# Текст
####

Ричард Джеффрис

«Поля и живые изгороди: Последние эссе Ричарда Джеффриса»

Страница 10 из 10 · 15 158 зн. · 17 мин. чтения

Почти первое, что я сделал пером и чернилами в детстве, — это нарисовал карту деревушки с дорогами, переулками, тропинками и, кажется, некоторыми прудами, отметив каждый дом и имя жильца. Конечно, это было сделано очень грубо и без масштаба, но совершенно точно и детально. Жаль, что я не могу ее найти, но путаница времени рассеяла и перемешала эти ранние бумаги. Карта Птолемея имела бы такое же сходство с той же страной в современном атласе, как моя — с нынешним состоянием той местности. Все исчезло — стерто. Имена на всех этих домах были изменены, за одним исключением, да и там произошли перемены. Ничего не осталось. И это не за столетие, полстолетия или даже четверть столетия, а за несколько тиков часов.

####

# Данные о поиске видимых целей
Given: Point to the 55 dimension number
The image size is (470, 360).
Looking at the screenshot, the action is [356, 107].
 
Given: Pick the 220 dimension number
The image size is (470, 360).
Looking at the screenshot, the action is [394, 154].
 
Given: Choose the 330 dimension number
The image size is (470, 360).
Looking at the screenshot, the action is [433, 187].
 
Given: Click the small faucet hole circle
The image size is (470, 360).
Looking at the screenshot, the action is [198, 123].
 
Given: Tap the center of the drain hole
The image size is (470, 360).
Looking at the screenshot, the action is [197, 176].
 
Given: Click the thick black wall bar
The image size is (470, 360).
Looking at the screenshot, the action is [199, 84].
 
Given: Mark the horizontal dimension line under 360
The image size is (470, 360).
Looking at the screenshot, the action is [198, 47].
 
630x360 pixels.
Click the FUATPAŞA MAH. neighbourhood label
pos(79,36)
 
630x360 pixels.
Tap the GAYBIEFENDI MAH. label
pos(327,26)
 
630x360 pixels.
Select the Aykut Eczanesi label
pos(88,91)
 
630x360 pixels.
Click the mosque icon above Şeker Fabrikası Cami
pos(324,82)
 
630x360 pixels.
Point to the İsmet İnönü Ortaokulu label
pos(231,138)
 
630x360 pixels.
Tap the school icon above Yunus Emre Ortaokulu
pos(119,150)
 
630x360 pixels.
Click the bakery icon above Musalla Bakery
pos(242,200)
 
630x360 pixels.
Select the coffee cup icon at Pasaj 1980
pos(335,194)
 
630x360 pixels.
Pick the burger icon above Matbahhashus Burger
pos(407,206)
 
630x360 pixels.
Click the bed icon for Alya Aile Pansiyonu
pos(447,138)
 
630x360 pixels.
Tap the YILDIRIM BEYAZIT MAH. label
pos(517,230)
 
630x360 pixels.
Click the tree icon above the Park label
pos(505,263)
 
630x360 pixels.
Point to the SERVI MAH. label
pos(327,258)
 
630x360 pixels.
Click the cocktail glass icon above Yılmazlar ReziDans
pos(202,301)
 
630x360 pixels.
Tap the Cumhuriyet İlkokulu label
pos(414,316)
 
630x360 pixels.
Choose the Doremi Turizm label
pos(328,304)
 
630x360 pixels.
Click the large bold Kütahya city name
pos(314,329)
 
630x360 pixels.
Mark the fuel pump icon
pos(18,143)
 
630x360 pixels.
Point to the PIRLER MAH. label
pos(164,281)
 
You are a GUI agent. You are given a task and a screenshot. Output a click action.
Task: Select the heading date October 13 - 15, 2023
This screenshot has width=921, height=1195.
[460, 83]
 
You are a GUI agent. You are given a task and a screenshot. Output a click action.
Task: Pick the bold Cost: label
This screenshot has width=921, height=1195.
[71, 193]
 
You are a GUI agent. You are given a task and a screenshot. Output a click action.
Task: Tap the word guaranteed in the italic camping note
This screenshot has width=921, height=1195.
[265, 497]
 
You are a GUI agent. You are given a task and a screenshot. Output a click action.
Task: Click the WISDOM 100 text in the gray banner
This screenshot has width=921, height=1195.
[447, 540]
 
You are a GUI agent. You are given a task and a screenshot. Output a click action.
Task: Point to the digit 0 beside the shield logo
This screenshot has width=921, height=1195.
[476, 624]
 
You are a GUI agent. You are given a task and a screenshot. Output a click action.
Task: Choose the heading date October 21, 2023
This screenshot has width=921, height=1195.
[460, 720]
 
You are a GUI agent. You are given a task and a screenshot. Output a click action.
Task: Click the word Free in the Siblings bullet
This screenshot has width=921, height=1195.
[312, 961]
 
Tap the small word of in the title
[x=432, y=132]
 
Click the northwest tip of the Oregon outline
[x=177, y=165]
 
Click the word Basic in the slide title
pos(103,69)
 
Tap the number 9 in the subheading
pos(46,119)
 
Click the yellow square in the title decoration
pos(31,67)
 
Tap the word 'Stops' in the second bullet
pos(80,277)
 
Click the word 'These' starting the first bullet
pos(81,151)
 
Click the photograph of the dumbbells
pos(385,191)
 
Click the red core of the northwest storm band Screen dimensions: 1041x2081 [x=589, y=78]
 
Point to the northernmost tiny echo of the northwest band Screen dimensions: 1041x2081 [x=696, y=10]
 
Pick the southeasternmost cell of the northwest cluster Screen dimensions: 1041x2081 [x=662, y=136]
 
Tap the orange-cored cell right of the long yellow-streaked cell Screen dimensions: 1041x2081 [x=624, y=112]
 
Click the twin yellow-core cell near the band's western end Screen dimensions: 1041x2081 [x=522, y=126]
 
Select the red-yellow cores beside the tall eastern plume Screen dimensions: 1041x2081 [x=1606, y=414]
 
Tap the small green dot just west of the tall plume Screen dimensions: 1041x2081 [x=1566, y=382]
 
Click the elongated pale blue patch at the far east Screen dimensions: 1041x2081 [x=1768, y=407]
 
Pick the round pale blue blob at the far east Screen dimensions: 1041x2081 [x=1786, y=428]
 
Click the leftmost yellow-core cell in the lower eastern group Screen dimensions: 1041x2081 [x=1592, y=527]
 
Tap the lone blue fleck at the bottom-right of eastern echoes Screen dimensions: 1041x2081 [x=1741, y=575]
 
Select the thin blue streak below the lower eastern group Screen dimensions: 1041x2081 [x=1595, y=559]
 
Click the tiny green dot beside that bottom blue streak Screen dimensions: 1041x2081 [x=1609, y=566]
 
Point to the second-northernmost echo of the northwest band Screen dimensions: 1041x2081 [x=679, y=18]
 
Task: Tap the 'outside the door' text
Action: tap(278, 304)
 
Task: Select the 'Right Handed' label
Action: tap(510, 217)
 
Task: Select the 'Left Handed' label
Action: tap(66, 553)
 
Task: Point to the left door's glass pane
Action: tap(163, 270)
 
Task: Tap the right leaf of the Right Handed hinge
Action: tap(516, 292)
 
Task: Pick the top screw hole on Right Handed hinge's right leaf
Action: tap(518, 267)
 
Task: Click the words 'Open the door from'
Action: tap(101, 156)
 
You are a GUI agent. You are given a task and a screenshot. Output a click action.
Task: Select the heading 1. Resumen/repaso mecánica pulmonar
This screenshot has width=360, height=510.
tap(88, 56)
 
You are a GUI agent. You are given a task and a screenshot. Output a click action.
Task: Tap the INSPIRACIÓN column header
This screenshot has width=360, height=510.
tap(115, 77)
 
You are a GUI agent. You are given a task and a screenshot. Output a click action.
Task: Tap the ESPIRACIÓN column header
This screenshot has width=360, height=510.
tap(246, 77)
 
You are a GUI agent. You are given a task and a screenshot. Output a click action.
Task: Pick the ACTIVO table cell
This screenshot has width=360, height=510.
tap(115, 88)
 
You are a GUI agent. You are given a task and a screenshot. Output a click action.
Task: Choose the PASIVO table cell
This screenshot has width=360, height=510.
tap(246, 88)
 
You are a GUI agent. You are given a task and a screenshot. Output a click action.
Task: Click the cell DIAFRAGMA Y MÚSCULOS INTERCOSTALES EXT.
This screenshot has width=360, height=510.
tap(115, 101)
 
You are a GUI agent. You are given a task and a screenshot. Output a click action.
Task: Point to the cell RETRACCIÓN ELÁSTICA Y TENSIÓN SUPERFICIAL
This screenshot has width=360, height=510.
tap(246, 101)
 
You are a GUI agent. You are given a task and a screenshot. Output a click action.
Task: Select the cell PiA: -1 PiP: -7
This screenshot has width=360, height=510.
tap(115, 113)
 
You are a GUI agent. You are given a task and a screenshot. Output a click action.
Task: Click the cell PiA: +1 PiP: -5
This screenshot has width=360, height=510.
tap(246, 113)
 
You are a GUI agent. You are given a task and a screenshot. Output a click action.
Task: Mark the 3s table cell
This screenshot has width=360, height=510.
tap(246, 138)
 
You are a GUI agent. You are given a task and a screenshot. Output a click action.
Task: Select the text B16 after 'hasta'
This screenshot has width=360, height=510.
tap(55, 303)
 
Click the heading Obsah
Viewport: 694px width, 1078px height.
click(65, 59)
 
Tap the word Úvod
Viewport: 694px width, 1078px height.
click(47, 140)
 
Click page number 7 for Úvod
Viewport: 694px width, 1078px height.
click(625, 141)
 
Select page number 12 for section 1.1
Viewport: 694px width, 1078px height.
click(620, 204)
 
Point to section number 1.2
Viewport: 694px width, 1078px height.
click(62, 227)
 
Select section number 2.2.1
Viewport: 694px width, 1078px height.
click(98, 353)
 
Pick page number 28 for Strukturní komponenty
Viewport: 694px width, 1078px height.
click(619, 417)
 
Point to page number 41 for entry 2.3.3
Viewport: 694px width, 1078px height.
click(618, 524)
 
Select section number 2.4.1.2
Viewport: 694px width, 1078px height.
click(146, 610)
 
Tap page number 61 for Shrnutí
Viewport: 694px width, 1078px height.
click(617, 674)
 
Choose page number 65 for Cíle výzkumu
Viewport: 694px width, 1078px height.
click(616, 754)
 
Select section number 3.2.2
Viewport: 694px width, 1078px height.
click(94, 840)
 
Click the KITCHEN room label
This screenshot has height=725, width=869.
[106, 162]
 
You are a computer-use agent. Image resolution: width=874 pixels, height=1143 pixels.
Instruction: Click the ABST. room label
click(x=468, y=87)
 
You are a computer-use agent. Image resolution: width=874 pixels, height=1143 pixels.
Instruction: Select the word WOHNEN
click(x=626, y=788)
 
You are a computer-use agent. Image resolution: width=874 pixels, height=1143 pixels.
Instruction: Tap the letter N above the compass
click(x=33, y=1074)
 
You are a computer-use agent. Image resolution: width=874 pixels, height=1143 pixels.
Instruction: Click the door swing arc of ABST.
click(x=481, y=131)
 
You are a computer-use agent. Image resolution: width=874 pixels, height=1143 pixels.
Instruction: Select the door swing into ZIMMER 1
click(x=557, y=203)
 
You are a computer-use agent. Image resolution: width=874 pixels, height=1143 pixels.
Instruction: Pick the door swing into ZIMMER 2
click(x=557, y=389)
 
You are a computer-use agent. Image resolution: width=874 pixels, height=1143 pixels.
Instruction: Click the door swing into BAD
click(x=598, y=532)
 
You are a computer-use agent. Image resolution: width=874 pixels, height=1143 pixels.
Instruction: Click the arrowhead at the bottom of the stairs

####

# Задание
Перечислите всё, что было нанесено на детскую карту деревушки, описанную в тексте.

# Ответ
- дороги
- переулки
- тропинки
- некоторые пруды (с оговоркой «кажется»)
- каждый дом
- имя жильца каждого дома